1 pt shucked oysters or about 2 dozen in the shell
1 pt heavy cream
4 Tbl butter
pepper and mace to taste
Strain the oysters, and reserve the liquor. Or shuck the oysters into a bowl with their liquor, and then strain and reserve the liquor. Rinse and check oysters for bits of shell. Place oyster liquor and oysters together in a pot. Heat until boiling, and then cook oysters for five minutes. Add cream and butter. Slowly heat until you see the first bubble to indicate boiling. Remove from heat. Serve each bowl of stew with pepper and a sprinkling of mace.
Oysters Rockefeller Soup
4 ounces bacon
1 Tbl butter
1/2 cut finely chopped onions
2 tsp chopped garlic
2 cups heavy cream
2 doz. freshly shucked oysters, with their liquor
4 cups fresh spinach, cleaned, stemmed and chopped
In a sauce pan, over medium heat, render the bacon until crispy, about 8 minutes. Remove and drain on paper towels. Set aside. In a saucepan, over medium heat, melt the butter. Add the onions. Saute for 30 seconds. Stir in the heavy creatand bring to simmer. Add 2 dox oysters with their liquor. cook for 4 minutes. Add the spinach and continue to cook for 2 minutes. Using a hand-held blender, puree the soup until smooth. Season with salt and pepper. Reduce the heat to low and keep warm. Before serving season the soup with hot sauce and worchestershire sauce. To serve, ladle the soup into individual bowls and garnish with bacon.

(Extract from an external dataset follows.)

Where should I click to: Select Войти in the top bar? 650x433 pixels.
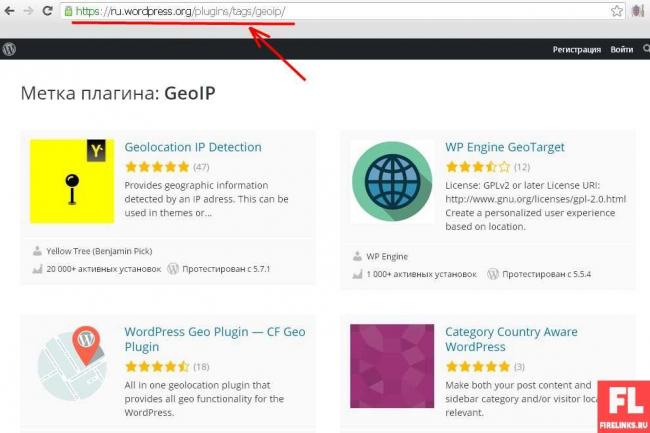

1 qt oysters cut into bite size pieces
1 cup water
1 Tbl celery salt
1 1/2 Tbl garlic powder/granular
1 tsp white pepper
1 tsp msg
1 tsp salt
1/2 cube butter
1 qt half & half or canned milk
1 pt 2% milk
Cook everything except butter, half and half and milk to parboil. Strain oysters, add back nectar partially to taste, add milk butter and warm slowly.